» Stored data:
········

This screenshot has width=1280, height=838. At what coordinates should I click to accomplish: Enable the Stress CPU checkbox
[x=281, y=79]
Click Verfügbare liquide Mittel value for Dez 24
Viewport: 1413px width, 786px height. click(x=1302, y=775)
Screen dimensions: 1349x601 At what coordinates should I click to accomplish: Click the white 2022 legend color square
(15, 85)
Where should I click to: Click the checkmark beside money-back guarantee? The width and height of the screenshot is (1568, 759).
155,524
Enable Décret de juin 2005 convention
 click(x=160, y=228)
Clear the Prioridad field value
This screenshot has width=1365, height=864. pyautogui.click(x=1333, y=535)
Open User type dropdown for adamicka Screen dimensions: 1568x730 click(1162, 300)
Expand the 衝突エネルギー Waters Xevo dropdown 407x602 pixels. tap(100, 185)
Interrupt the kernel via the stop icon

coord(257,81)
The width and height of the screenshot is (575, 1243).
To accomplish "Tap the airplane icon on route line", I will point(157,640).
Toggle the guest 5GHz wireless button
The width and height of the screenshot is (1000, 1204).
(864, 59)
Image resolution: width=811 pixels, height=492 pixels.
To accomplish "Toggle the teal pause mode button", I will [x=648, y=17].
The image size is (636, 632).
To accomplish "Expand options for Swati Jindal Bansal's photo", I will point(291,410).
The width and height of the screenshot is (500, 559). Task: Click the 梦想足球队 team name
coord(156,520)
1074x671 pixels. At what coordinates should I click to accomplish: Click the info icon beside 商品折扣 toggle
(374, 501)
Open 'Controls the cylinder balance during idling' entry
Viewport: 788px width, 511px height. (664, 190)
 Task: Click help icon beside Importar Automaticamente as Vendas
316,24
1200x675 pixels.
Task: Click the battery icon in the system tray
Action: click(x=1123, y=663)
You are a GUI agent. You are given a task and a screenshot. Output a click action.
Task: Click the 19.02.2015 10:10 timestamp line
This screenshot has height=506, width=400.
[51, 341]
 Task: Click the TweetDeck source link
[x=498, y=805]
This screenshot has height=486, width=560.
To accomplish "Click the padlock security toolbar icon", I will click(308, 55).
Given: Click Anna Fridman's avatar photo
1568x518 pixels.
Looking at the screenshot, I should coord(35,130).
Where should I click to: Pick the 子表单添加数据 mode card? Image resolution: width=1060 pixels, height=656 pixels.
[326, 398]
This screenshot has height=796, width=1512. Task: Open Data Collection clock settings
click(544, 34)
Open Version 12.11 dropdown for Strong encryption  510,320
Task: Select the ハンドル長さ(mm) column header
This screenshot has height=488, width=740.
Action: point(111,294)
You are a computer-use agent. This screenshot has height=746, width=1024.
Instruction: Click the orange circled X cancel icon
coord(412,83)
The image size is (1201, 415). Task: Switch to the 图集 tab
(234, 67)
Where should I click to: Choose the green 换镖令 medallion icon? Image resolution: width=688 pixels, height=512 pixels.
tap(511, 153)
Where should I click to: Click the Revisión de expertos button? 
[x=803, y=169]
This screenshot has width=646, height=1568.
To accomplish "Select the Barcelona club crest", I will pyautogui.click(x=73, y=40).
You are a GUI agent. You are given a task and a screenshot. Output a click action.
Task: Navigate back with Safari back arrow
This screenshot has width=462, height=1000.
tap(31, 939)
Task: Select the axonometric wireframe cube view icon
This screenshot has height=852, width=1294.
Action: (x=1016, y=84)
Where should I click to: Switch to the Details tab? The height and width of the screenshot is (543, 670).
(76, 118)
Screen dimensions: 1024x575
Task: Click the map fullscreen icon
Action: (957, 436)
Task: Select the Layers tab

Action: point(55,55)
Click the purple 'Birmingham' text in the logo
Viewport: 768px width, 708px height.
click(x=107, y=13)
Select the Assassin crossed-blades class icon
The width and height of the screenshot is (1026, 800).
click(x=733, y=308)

········

» What you should do:
Would you copy out each record precisely as it stands?

» Task response:
This screenshot has width=1280, height=838. At what coordinates should I click to accomplish: Enable the Stress CPU checkbox
[x=281, y=79]
Click Verfügbare liquide Mittel value for Dez 24
Viewport: 1413px width, 786px height. click(x=1302, y=775)
Screen dimensions: 1349x601 At what coordinates should I click to accomplish: Click the white 2022 legend color square
(15, 85)
Where should I click to: Click the checkmark beside money-back guarantee? The width and height of the screenshot is (1568, 759).
155,524
Enable Décret de juin 2005 convention
 click(x=160, y=228)
Clear the Prioridad field value
This screenshot has width=1365, height=864. pyautogui.click(x=1333, y=535)
Open User type dropdown for adamicka Screen dimensions: 1568x730 click(1162, 300)
Expand the 衝突エネルギー Waters Xevo dropdown 407x602 pixels. tap(100, 185)
Interrupt the kernel via the stop icon

coord(257,81)
The width and height of the screenshot is (575, 1243).
To accomplish "Tap the airplane icon on route line", I will point(157,640).
Toggle the guest 5GHz wireless button
The width and height of the screenshot is (1000, 1204).
(864, 59)
Image resolution: width=811 pixels, height=492 pixels.
To accomplish "Toggle the teal pause mode button", I will [x=648, y=17].
The image size is (636, 632).
To accomplish "Expand options for Swati Jindal Bansal's photo", I will point(291,410).
The width and height of the screenshot is (500, 559). Task: Click the 梦想足球队 team name
coord(156,520)
1074x671 pixels. At what coordinates should I click to accomplish: Click the info icon beside 商品折扣 toggle
(374, 501)
Open 'Controls the cylinder balance during idling' entry
Viewport: 788px width, 511px height. (664, 190)
 Task: Click help icon beside Importar Automaticamente as Vendas
316,24
1200x675 pixels.
Task: Click the battery icon in the system tray
Action: click(x=1123, y=663)
You are a GUI agent. You are given a task and a screenshot. Output a click action.
Task: Click the 19.02.2015 10:10 timestamp line
This screenshot has height=506, width=400.
[51, 341]
 Task: Click the TweetDeck source link
[x=498, y=805]
This screenshot has height=486, width=560.
To accomplish "Click the padlock security toolbar icon", I will click(308, 55).
Given: Click Anna Fridman's avatar photo
1568x518 pixels.
Looking at the screenshot, I should coord(35,130).
Where should I click to: Pick the 子表单添加数据 mode card? Image resolution: width=1060 pixels, height=656 pixels.
[326, 398]
This screenshot has height=796, width=1512. Task: Open Data Collection clock settings
click(544, 34)
Open Version 12.11 dropdown for Strong encryption  510,320
Task: Select the ハンドル長さ(mm) column header
This screenshot has height=488, width=740.
Action: point(111,294)
You are a computer-use agent. This screenshot has height=746, width=1024.
Instruction: Click the orange circled X cancel icon
coord(412,83)
The image size is (1201, 415). Task: Switch to the 图集 tab
(234, 67)
Where should I click to: Choose the green 换镖令 medallion icon? Image resolution: width=688 pixels, height=512 pixels.
tap(511, 153)
Where should I click to: Click the Revisión de expertos button? 
[x=803, y=169]
This screenshot has width=646, height=1568.
To accomplish "Select the Barcelona club crest", I will pyautogui.click(x=73, y=40).
You are a GUI agent. You are given a task and a screenshot. Output a click action.
Task: Navigate back with Safari back arrow
This screenshot has width=462, height=1000.
tap(31, 939)
Task: Select the axonometric wireframe cube view icon
This screenshot has height=852, width=1294.
Action: (x=1016, y=84)
Where should I click to: Switch to the Details tab? The height and width of the screenshot is (543, 670).
(76, 118)
Screen dimensions: 1024x575
Task: Click the map fullscreen icon
Action: (957, 436)
Task: Select the Layers tab

Action: point(55,55)
Click the purple 'Birmingham' text in the logo
Viewport: 768px width, 708px height.
click(x=107, y=13)
Select the Assassin crossed-blades class icon
The width and height of the screenshot is (1026, 800).
click(x=733, y=308)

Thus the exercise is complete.